A recent article in the BJGP compared this efficiency drive with 19th century measures
to improve drainage by straightening rivers.At first this seemed beneficial, improving
fertility and productivity, but more recently, adverse effects, increasing flood
risk and washing sediments downstream, have become clear and the changes are
being reversed. Similarly, measures to improve ‘efficiency’ in primary care that
superficially look reasonable can in fact just wash problems ‘downstream’ and result
in ‘flooding’ of community and hospital services alike. Community, hospital, and
emergency services are drowning, and the most experienced and compassionate staff
are leaving or reducing their hours, and even taking their own lives.
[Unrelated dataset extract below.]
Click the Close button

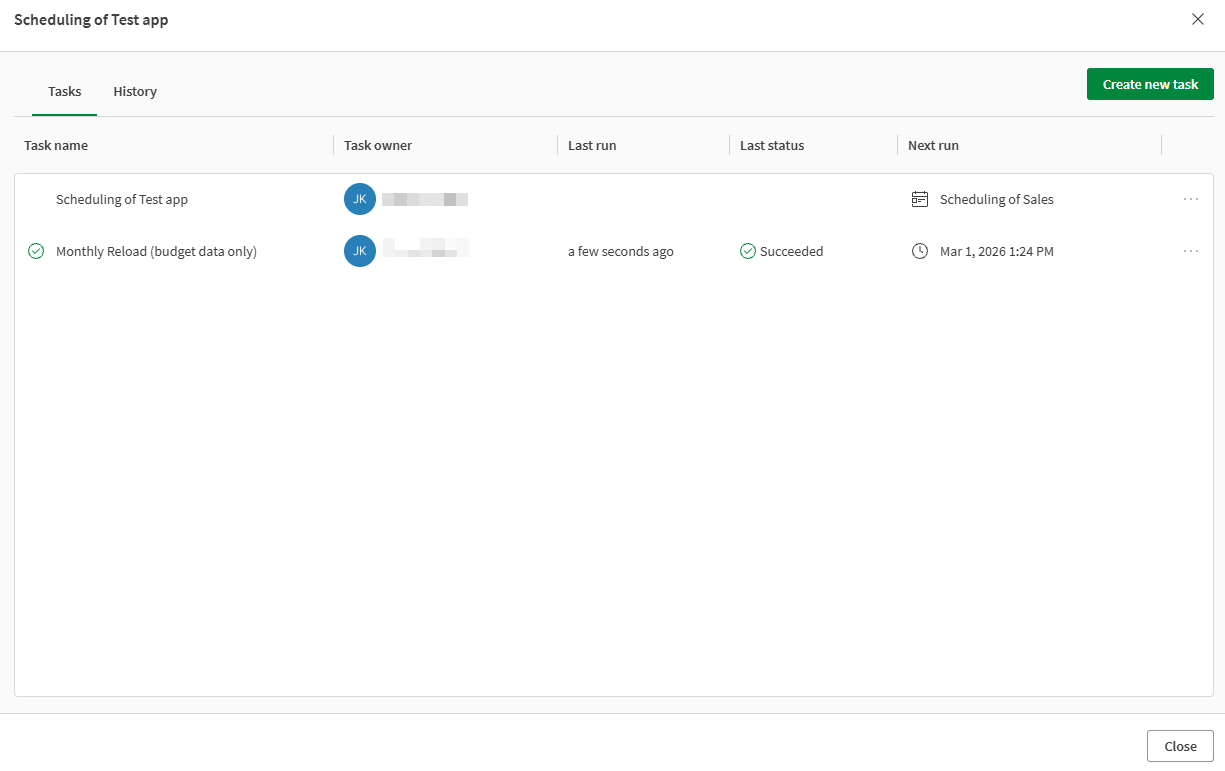coord(1179,745)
As the Royal College of General Practitioners (RCGP) emphasised in a recent
joint letter from the membership to the new Secretary of State for Health and Social
Care, there is a need for adequate funding of primary health care to make the NHS
work. However, ‘re-wilding’ and ‘re-wiggling’ of primary care, valuing and strengthening
patient–professional partnerships, and collegiality between clinicians is also
needed. This requires measures that support continuing relationships, so that trust
develops between patient and professional, and also between clinicians. We were
therefore pleased to hear before the election that Labour plan to reward general
practices for providing continuity of care, but a change of philosophy is also needed.
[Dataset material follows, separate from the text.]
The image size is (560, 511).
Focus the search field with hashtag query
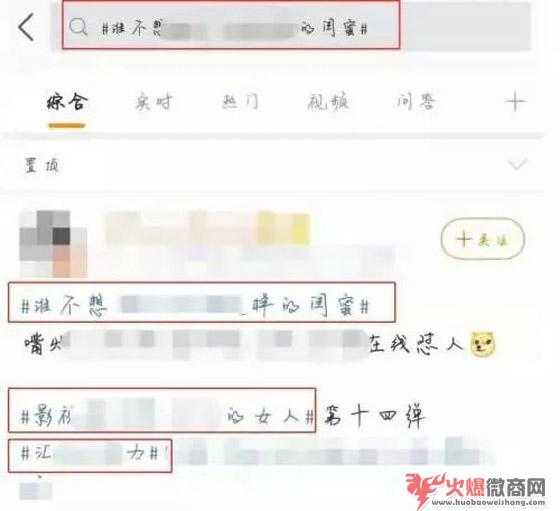[231, 25]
Self-efficacy rather than dependency should be promoted in an environment where
patients can be confident that support from familiar and trusted clinicians is accessible
when needed. Conversely, systems that encourage a customer/provider model of
health care must be discouraged, as these reward activity and short-term metrics of
success rather than good, long-term care. This holds true both for industrial and
consumerist approaches to health care. Humane health care also requires
subsidiarity; organising healthcare systems at the level of the smallest unit practicable
— the practice, hospital department, or hospital, instead of monolithic systems that
do not account for local variation in need or recognise the shared and diverse values of
our fellow citizens.
This includes enhancing accountable professionalism. Professionals
need to feel trusted but also responsible for the standard of care they and their
colleagues offer, rather than be treated as cogs in a machine.
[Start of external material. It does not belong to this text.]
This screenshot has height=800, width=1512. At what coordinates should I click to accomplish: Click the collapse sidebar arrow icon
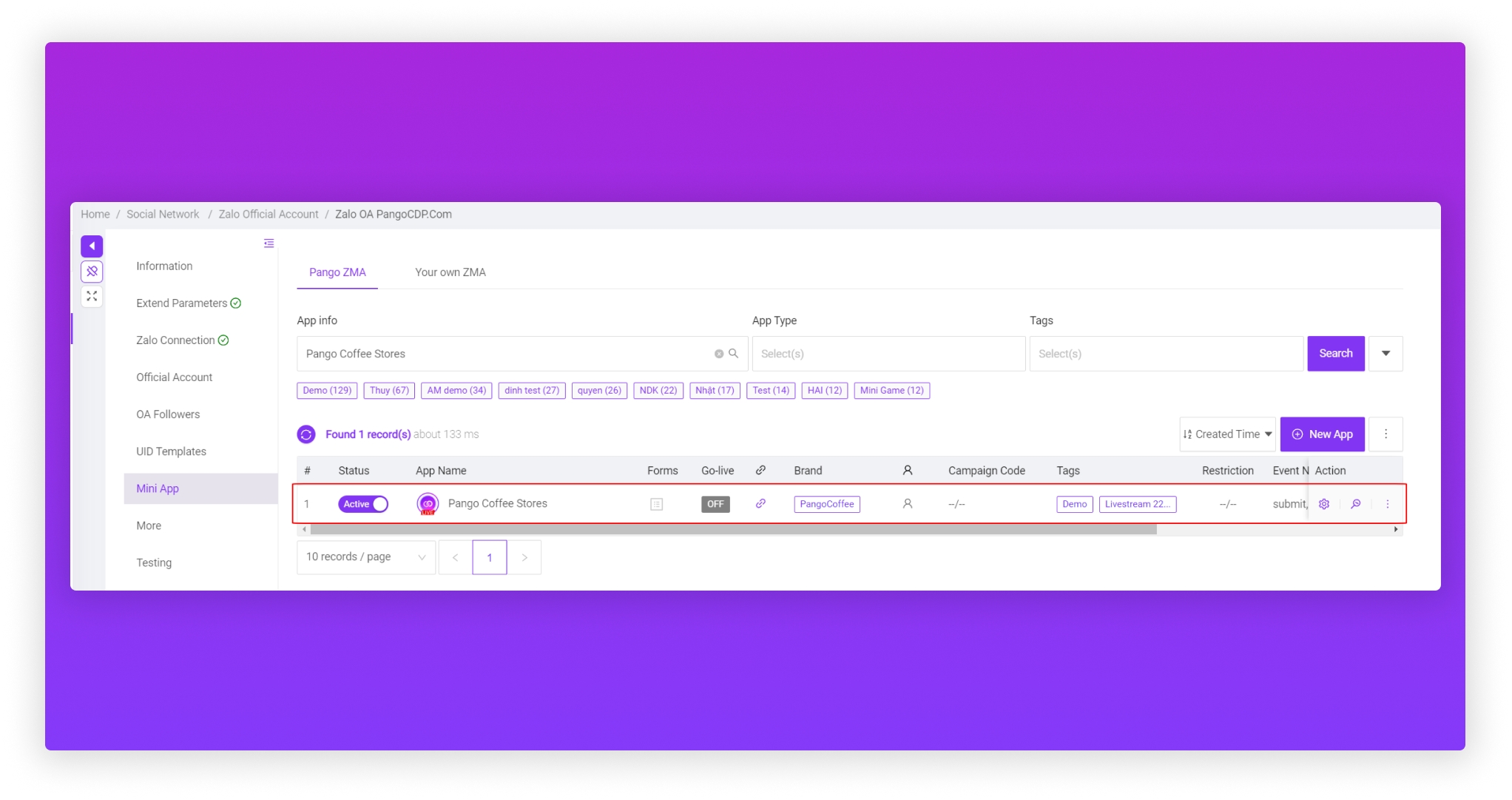click(x=92, y=246)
This requires an end to toxicmanagerialism. We recognise that the NHS
needs good managers; in both primary and secondary care, they are essential members
of the team. But their focus should be on building morale and commitment, and
on the practicalities of cost-effectiveness, rather than implementing systems of
targets and protocols without regard for the people who deliver the service and the
experiences of service users.
While implementing these values requires changing attitudes, and in some cases,
particularly at senior levels, perhaps changes in personnel, structural re-organisation
should be discouraged since it is an expensive distraction and often further
damages morale. Measures to improve professional morale
and promote continuity of relationships are not just a matter of making professionals or
even patients feel better (although that is no bad thing), it has financial benefits. Good
morale helps retention and recruitment, and continuity of care improves efficiency (for
example, by avoiding unnecessary tests and referrals) and outcomes, including mortality.
When the Labour Government took over in the 1960s, their ‘Family Doctor
Charter’ reforms laid the foundations for the transformation of general practice
from a cottage industry into a system of primary care that for more than 20 years
was admired as the best in the world. We hope and trust that this government will do
something similar to revive general practice and primary health care more widely.